> [QUOTED TEXT]
How the West Really Lost God

By Mary Eberstadt

A new look at secularization.


For well over a century now, the idea that something about modernity will ultimately cause religion to wither away has been practically axiomatic among modern, sophisticated Westerners.1 Known in philosophy as Friedrich Nietzsche’s famous story of the madman who runs into the marketplace declaring that “Gott ist tot,” and in sociology as the “secularization thesis,” it is an idea that many urbane men and women no longer even think to question, so self-evident does it appear.2 As people become more educated and more prosperous, the secularist story line goes, they find themselves both more skeptical of religion’s premises and less needful of its ostensible consolations.3 Hence, somewhere in the long run — perhaps even the very long run; Nietzsche himself predicted it would take “hundreds and hundreds” of years for the “news” to reach everyone — religion, or more specifically the Christianity so long dominant on the Continent, will die out.

As everybody also knows, much about the current scene would seem to clinch the point, at least in Western Europe. Elderly altar servers in childless churches attended by mere handfuls of pensioners; tourist throngs in Notre Dame and other cathedrals circling ever-emptier pews roped off for worshippers; former abbeys and convents and monasteries remade into luxury hotels and sybaritic spas; empty churches here and there shuttered for decades and then re-made into discos — even into a mosque or two. Hardly a day passes without details like these issuing from the Continent’s post-Christian front.4 If God were to be dead in the Nietzschean sense, one suspects that the wake would look a lot like this.

Moreover, practically every other modern titan credited or discredited with shaping the world of ideas as we know it — Emile Durkheim, Max Weber, Charles Darwin, Sigmund Freud, G.W.F. Hegel, Karl Marx, Herbert Spencer, and many more — would have agreed, with whatever fussy qualifications, that Nietzsche’s symbolic madman got something fundamentally right. So would their intellectually influential descendents. The so-called modernists and postmodernists may indeed have put forth uniquely “transgressive” models of thought, but none has been so transgressive as to ask whether Nietzsche’s madman spoke the truth; whatever their other radical uncertainties, all “know” that he did. So do the popularizers of atheism past and present, from Bertrand Russell (Why I Am Not a Christian) on up to the slew of manifesto writers appearing recently both here and in Western Europe.5 All are heirs to secularization theory and footnotes to Nietzsche even if, as several make clear, “inevitability” is turning out to take a lot longer than any of them would prefer.6

And yet — and yet. In one of those twists that reveals history herself to be an ironist of the very first order, today Nietzsche’s madman seems farther than ever from having the last word on that figurative corpse in the cathedral. For despite one revolution after another these past 120 years, something surprising has happened. Vigorous counterattacks have come to be launched on secularization theory, markedly in the past few years. In fact, “secularization theory is currently experiencing the most sustained challenge in its long history” — an observation issuing not from the Vatican, but from two leading theorists on the other side.7

What’s more, they are right. Perhaps not surprisingly, much of the recent charge has been led by Christian intellectuals, primarily Catholics. Both John Paul ii and now Benedict xvi have believed the re-Christianization of Europe to be a pressing priority, and both have pressed it not only with Catholic rhetoric, but also with the language of modern Continental philosophy. Other critics have appeared similarly emboldened and on the offense. As Robert Royal observed recently in The God That Did Not Fail, “three centuries of debunking, skepticism, criticism, revolution, and scorn” by secularists not only have failed to defeat religious belief, but have actually enhanced its self-defense.8 In addition to critiques by unapologetic believers, secularization theory has also turned out to spur second thoughts among some of its own former proponents, notably intellectual apostate Peter L. Berger.9 In short, and despite the axiomatic status that Nietzsche’s madman has long enjoyed, there is new blood in the water surrounding this matter of secularization theory, and watchful parties on both sides know it.

> [GIVEN PROBLEM A] In the listing, swap "badge" for "seal" in the lines between the one holding "Click document icon beside 5.17.13.2 ESP" and the end of the listing, inclusive, and change nothing else. Return only those lines, without the pictures.
The listing has nothing to do with the essay on secularization.

> [PROVIDED ENTRIES]

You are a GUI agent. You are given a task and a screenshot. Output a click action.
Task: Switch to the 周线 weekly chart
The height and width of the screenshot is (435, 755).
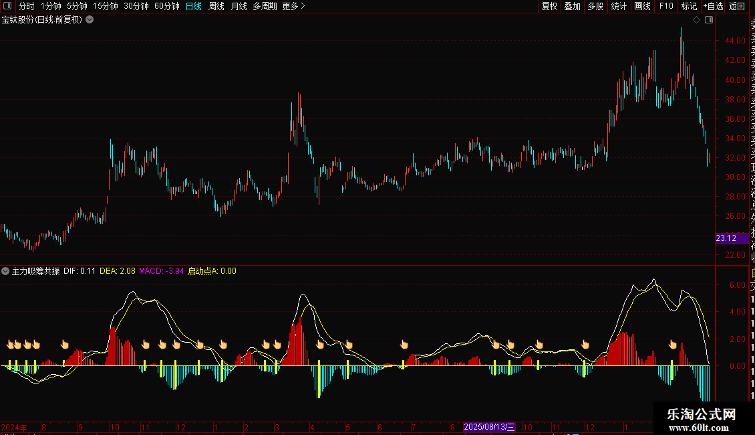(216, 6)
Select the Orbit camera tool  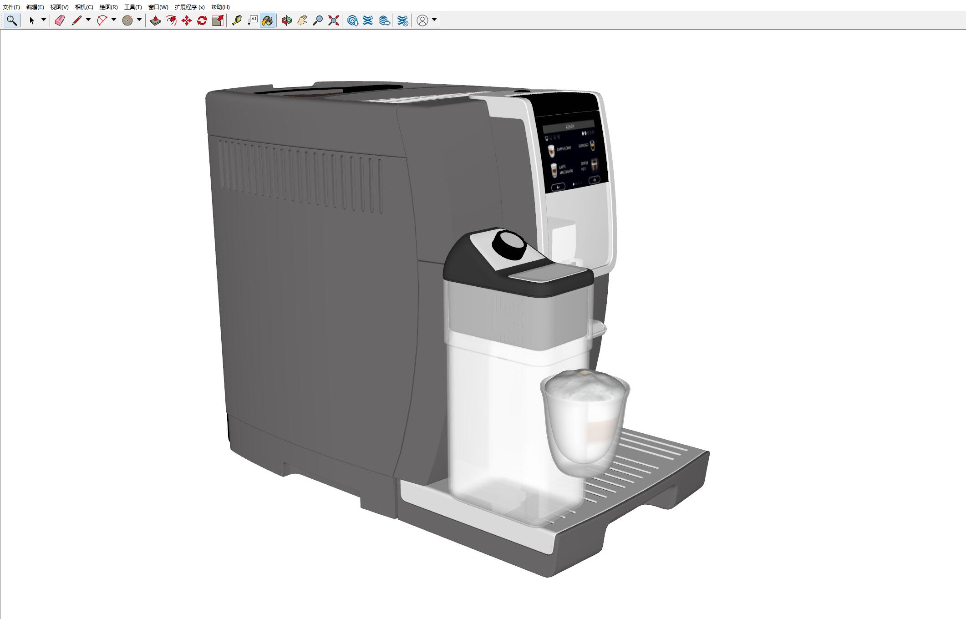point(286,20)
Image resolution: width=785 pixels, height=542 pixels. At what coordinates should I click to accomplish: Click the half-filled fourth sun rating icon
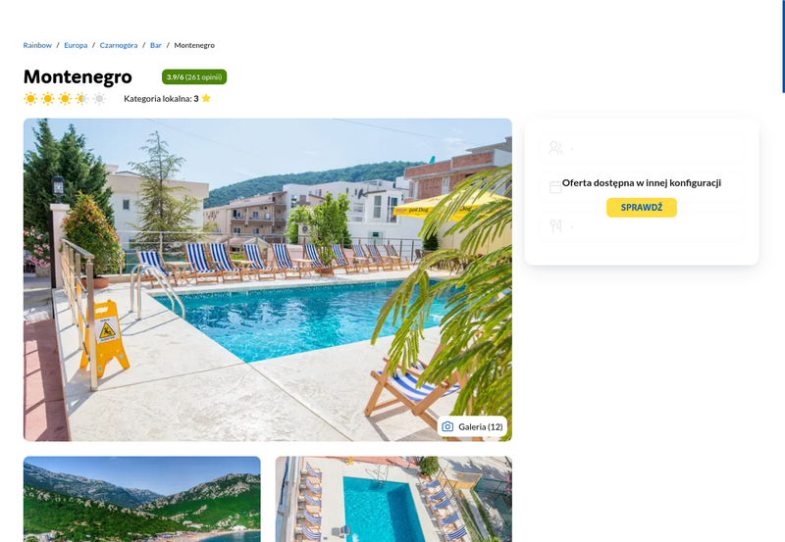(x=82, y=98)
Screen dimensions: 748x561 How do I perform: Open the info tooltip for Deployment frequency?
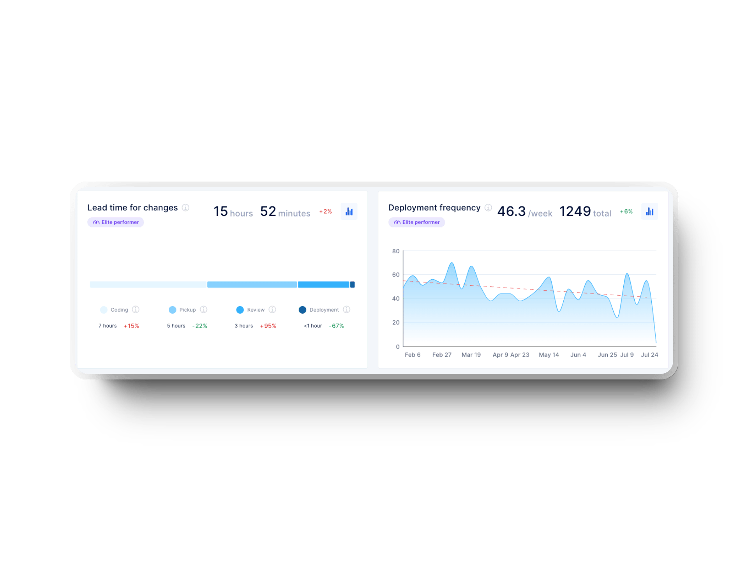pyautogui.click(x=488, y=208)
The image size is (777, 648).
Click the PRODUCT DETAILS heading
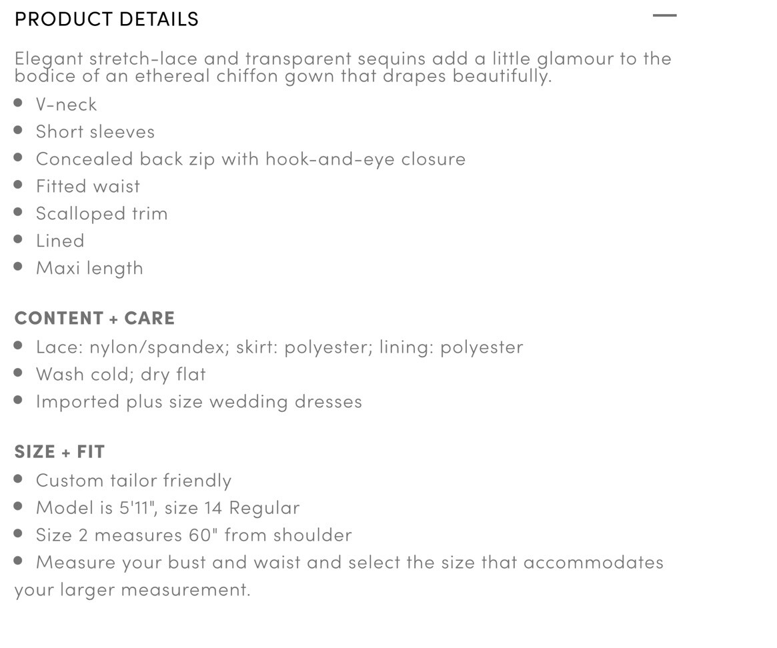[x=107, y=19]
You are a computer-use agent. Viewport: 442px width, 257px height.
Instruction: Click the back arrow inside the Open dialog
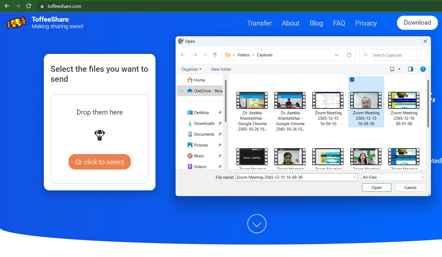pos(183,55)
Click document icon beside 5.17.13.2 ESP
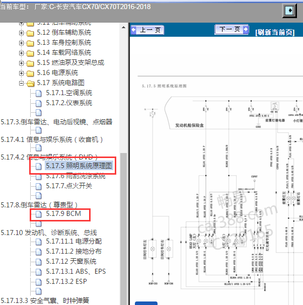The image size is (303, 305). pyautogui.click(x=39, y=282)
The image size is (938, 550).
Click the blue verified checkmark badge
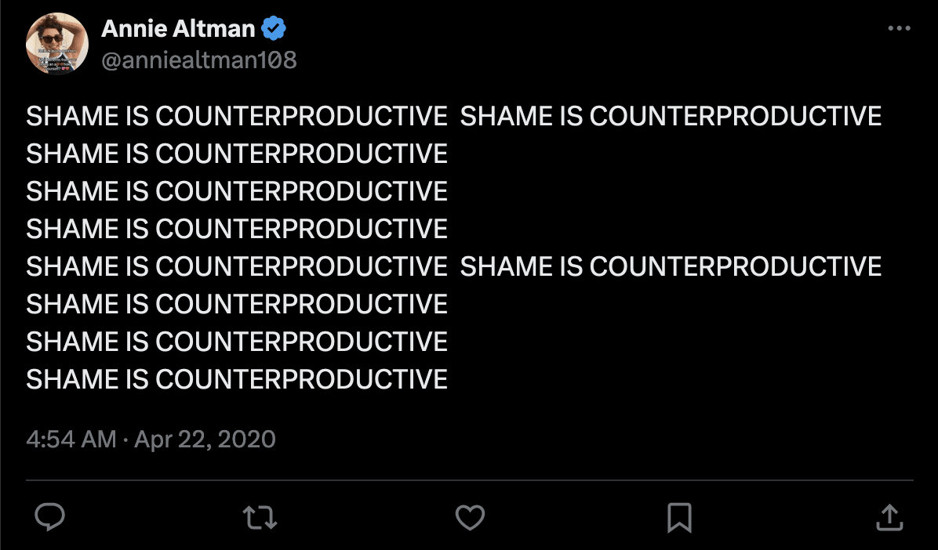coord(274,28)
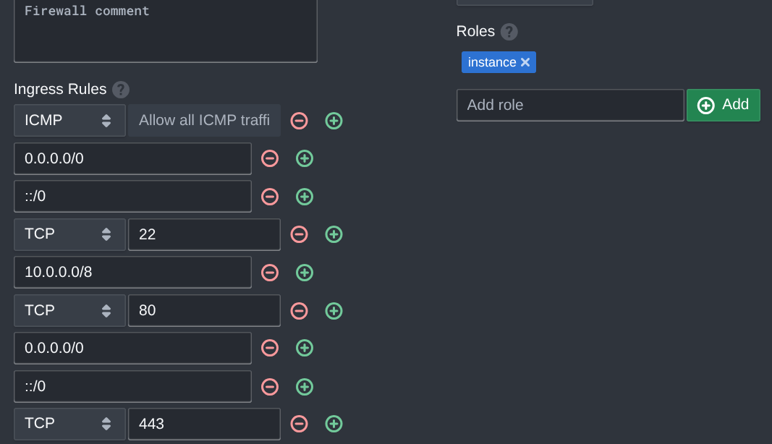Click the Roles help question mark icon

click(x=509, y=32)
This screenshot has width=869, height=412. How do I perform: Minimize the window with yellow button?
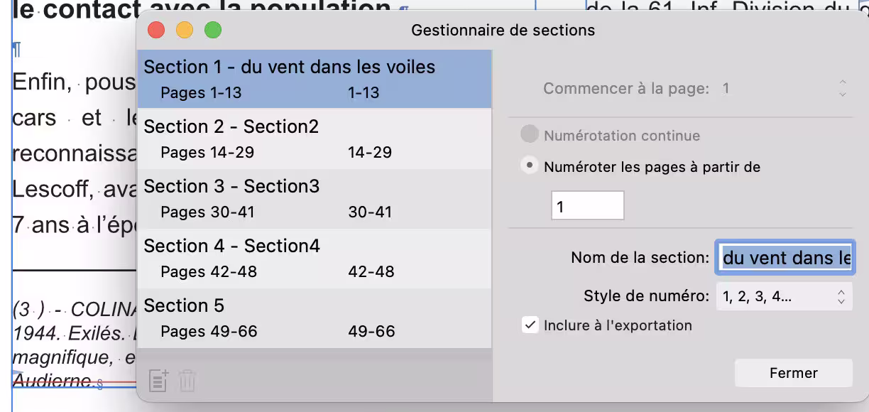[x=185, y=31]
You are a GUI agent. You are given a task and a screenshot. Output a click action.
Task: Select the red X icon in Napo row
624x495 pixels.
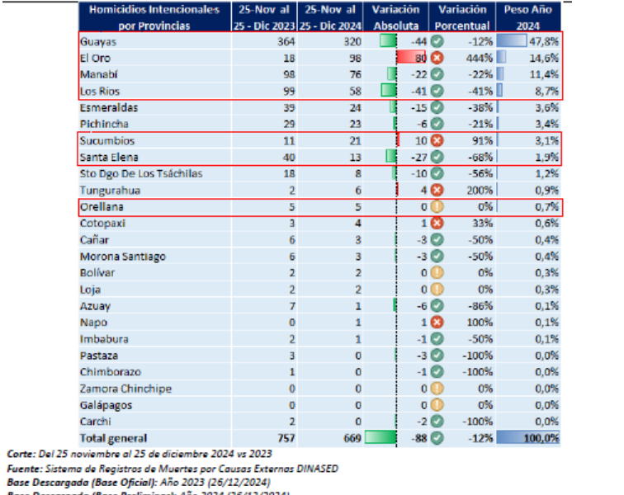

> [GIVEN PROBLEM B] Go on with the essay on secularization from its final sentence.

> [OUTPUT A]
Click document icon beside 5.17.13.2 ESP
The image size is (303, 305). pyautogui.click(x=39, y=282)
The image size is (938, 550).
Click the blue verified checkmark seal
coord(274,28)
Click the Roles help question mark icon

click(x=509, y=32)
This screenshot has width=869, height=412. How do I perform: Minimize the window with yellow button?
[x=185, y=31]
You are a GUI agent. You are given a task and a screenshot. Output a click action.
Task: Select the red X icon in Napo row
624x495 pixels.

> [OUTPUT B]
This essay represents what might be called a radical friendly amendment to the revisionists. It questions the theory of secularization and, by extension, its father Nietzsche, not by citing current facts about religious renewal or historical facts about Christianity’s influence, but rather by exploring a hitherto unexamined logical leap in the famous story line. To be fancy about it for a moment, what secularization theory assumes is that religious belief comes ontologically first for people and that it goes on to determine or shape other things they do — including such elemental personal decisions as whether they marry and have children or not.10 Implied here is a striking, albeit widely assumed, view of how one social phenenomenon powers another: that religious believers are more likely to produce families because religious belief somehow comes first.

And therein lies a real defect with the conventional story line about how and why religion collapsed in Western Europe. For what has not been explained, but rather assumed throughout that chain of argument, is why the causal relationship between belief and practice should always run that way instead of the other, at least some of the time. It is as if recent intellectual history had lined up all the right puzzle pieces — modernity, belief and disbelief, technology, shrinking and absent families — only to press them together in a way that looks whole from a distance but leaves something critical out.

This essay is a preliminary attempt to supply that missing piece. It moves the human family from the periphery to the center of this debate over secularization — and not as a theoretical exercise, but rather because compelling empirical evidence suggests an alternative account of what Nietzsche’s madman really saw in the “tombs” (read, the churches and cathedrals) of Europe.

In brief, it is not only possible but highly plausible that many Western European Christians did not just stop having children and families because they became secular. At least some of the time, the record suggests, they also became secular because they stopped having children and families. If this way of augmenting the conventional explanation for the collapse of faith in Europe is correct, then certain things, including some radical things, follow from it.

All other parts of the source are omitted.